Par un arrêt au fond, le Conseil d'État considère l'abaya et le qamis comme des tenues ostensiblement religieuses et juge leur interdiction proportionnée au but poursuivi.

Après deux ordonnances de référé, le Conseil d'État a, dans un arrêt sur le fond du 27 septembre 2024, jugé conforme à la loi l'interdiction, par une note de service du ministre de l'Éducation nationale, du port de tenues de type abaya ou qamis par les élèves dans les établissements scolaires publics. 

Dans cette note de service du 31 août 2023, le ministre affirmait que "dans certains établissements, la montée en puissance du port de ces tenues a fait naître un grand nombre de questions sur la conduite à tenir" et que "ces questionnements appellent une réponse claire et unifiée de l'institution scolaire sur l'ensemble du territoire". S'appuyant sur l'article L. 141-5-1 du Code de l'éducation – qui reprend la loi du 15 mars 2004 encadrant, en application du principe de laïcité, le port de signes ou de tenues manifestant une appartenance religieuse dans les écoles, collèges et lycées publics –, la note ajoutait que "le port de telles tenues [à l'école], qui manifeste ostensiblement en milieu scolaire une appartenance religieuse, ne peut y être toléré". 

Trois associations avaient alors saisi le Conseil d'État pour demander la suspension puis l'annulation de cette note de service. Ces demandes avaient été rejetées par deux ordonnances de référé (lire notre article du 8 septembre 2023), qui estimaient que l'interdiction du port de ces vêtements ne constituait pas une "atteinte grave et manifestement illégale au droit au respect de la vie privée, à la liberté de culte, au droit à l'éducation et au respect de l'intérêt supérieur de l'enfant ou au principe de non-discrimination".

"Logique d'affirmation religieuse"

Dans son arrêt sur le fond, le Conseil d'État va plus loin.

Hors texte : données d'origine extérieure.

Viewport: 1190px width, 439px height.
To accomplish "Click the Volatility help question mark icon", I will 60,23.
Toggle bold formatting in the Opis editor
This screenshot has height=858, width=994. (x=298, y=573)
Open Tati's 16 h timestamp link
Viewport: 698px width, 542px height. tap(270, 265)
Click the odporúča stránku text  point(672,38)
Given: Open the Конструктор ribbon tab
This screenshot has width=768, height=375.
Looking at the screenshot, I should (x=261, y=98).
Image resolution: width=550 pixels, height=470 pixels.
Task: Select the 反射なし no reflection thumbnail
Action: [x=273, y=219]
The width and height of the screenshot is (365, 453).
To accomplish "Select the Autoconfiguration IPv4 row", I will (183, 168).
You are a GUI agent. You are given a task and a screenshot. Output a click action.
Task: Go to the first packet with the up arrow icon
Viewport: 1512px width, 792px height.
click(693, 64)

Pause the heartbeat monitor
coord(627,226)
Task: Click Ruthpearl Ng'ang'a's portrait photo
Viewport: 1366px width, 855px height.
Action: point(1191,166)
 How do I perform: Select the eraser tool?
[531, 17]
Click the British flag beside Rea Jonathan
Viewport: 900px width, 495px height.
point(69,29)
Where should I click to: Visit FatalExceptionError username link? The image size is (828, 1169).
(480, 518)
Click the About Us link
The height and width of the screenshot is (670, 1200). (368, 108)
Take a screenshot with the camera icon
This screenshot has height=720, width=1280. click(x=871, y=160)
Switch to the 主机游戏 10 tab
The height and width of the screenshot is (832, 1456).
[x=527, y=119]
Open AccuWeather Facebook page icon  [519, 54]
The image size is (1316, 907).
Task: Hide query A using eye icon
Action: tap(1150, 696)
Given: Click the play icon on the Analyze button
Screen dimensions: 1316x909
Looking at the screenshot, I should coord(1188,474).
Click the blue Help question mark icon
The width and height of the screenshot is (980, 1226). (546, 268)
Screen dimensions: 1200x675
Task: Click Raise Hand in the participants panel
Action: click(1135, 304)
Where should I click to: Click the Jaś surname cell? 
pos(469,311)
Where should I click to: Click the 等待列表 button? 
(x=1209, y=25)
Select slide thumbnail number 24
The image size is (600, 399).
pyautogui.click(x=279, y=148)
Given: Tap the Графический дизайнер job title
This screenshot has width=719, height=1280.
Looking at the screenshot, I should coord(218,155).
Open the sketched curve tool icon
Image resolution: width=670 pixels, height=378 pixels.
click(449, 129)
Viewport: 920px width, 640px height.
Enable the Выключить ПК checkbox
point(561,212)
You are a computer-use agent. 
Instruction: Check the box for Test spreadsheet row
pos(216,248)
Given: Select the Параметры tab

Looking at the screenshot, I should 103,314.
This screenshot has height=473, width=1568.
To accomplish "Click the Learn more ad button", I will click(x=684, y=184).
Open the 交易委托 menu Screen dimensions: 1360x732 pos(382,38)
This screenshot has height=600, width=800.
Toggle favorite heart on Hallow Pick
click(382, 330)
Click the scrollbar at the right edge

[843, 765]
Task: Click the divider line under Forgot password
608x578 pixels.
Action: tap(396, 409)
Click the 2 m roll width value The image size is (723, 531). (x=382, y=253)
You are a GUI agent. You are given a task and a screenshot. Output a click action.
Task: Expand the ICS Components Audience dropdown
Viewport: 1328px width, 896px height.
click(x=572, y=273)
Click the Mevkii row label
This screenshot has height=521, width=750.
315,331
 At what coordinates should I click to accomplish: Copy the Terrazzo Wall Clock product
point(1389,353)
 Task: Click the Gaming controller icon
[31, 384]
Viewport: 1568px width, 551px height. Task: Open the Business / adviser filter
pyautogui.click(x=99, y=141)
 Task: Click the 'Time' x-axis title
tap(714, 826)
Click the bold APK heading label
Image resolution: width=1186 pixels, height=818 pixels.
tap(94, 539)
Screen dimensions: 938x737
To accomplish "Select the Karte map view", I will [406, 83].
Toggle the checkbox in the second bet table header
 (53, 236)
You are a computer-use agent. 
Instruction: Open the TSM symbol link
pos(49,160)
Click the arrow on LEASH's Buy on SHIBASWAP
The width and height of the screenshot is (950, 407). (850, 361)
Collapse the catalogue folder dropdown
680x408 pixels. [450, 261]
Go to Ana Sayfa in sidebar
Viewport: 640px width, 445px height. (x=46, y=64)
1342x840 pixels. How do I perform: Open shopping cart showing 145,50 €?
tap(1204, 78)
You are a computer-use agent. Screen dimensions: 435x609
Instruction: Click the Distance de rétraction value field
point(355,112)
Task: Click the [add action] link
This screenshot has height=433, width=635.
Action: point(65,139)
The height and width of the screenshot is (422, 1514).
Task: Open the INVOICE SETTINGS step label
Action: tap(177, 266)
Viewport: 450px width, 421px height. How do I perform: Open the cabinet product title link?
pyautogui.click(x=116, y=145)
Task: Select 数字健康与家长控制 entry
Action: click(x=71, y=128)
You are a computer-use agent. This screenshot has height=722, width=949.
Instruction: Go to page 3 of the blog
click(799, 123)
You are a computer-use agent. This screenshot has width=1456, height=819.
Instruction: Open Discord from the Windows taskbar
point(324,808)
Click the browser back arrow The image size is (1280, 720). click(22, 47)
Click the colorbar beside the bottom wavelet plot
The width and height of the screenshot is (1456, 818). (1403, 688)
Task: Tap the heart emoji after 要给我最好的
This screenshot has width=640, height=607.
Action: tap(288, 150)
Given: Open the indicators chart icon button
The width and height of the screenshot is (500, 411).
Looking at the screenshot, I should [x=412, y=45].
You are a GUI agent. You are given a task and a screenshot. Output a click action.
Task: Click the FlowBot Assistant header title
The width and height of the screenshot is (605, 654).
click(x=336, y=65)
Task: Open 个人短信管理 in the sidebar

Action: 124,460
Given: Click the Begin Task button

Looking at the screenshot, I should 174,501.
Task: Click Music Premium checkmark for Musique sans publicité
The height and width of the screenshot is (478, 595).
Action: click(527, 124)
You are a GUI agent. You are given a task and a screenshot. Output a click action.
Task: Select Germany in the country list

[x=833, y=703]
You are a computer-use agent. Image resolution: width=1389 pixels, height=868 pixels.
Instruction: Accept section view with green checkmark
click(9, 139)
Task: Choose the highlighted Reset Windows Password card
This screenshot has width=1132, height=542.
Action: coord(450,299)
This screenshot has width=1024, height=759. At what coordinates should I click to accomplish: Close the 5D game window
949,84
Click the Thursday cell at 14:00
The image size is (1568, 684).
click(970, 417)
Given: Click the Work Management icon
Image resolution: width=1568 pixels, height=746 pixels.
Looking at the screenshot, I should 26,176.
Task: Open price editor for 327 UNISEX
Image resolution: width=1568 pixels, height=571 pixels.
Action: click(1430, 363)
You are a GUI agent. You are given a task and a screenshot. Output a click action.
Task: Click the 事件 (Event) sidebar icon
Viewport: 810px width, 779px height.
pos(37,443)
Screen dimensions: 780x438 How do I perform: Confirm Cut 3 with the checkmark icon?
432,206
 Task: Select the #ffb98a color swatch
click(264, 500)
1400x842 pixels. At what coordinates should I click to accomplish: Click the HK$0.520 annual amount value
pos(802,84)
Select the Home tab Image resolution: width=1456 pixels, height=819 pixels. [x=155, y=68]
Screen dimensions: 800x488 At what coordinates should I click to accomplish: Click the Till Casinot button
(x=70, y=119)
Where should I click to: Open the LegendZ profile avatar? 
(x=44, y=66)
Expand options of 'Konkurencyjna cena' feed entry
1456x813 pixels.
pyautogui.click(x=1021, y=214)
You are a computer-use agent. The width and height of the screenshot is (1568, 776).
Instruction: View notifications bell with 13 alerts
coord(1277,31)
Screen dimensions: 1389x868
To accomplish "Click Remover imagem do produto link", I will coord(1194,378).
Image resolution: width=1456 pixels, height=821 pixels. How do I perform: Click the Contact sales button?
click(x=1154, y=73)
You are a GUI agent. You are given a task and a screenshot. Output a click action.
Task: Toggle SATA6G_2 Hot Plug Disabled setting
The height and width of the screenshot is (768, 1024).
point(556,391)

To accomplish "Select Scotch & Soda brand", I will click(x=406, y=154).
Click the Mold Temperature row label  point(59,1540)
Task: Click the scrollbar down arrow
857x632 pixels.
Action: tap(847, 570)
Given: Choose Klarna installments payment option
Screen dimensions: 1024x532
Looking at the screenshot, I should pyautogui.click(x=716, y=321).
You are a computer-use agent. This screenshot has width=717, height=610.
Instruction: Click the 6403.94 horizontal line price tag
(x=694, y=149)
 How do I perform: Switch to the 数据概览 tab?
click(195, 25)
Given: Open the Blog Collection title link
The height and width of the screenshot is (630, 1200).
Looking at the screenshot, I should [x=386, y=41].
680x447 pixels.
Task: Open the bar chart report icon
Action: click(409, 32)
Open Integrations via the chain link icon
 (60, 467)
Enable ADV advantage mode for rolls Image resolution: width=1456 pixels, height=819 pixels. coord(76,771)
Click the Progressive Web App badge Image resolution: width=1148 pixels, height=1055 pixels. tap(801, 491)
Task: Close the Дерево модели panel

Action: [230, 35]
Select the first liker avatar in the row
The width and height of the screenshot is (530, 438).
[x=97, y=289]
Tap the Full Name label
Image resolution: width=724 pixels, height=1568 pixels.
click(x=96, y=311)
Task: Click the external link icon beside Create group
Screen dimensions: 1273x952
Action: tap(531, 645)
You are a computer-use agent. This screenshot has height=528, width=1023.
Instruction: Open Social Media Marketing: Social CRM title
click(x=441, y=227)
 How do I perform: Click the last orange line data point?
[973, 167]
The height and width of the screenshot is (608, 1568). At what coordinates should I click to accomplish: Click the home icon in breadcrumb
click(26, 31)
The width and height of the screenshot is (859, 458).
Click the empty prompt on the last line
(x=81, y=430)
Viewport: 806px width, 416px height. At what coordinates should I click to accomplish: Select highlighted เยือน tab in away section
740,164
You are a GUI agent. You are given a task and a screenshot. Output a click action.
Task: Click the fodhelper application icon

Il rappelle tout d'abord le caractère laïc de l'enseignement public en France, puis souligne que les signalements d'atteinte à la laïcité dans les établissements d'enseignement publics adressés au ministère de l'Éducation nationale ont connu une "forte augmentation" durant l'année scolaire 2022-2023 : parmi les 4.710 signalements recensés, 1.984 étaient relatifs au port, dans les établissements d'enseignement publics, de signes ou tenues méconnaissant les dispositions de l'article L. 141-5-1 du Code de l'éducation, contre 617 en 2021-2022 et 148 en 2020-2021.

Pour reconnaître le caractère "ostensiblement religieux" des tenues incriminées, le Conseil d'État va considérer que le ministre de l'Éducation nationale fait valoir que "le port de ces tenues par des élèves dans les établissements d'enseignement publics s'inscrit dans une logique d'affirmation religieuse". En effet, la synthèse des "remontées académiques" du mois d'octobre 2022 faisait apparaître que le port de ces tenues "s'accompagnait en général, notamment au cours du dialogue engagé avec les élèves faisant le choix de les porter, de discours en grande partie stéréotypés, inspirés d'argumentaires diffusés sur des réseaux sociaux et élaborés pour contourner l'interdiction énoncée par ces dispositions". Pour le Conseil d'État, le ministre a donc "exactement qualifié, au vu des circonstances [...], le port de ce type de tenue en milieu scolaire de manifestation ostensible d'une appartenance religieuse au sens et pour l'application des dispositions de l'article L. 141-5-1 du Code de l'éducation". Parallèlement, la Haute Juridiction ajoute que le ministre n'a pas été "sérieusement contredit par les écritures des requérants et les pièces qu'ils ont produites".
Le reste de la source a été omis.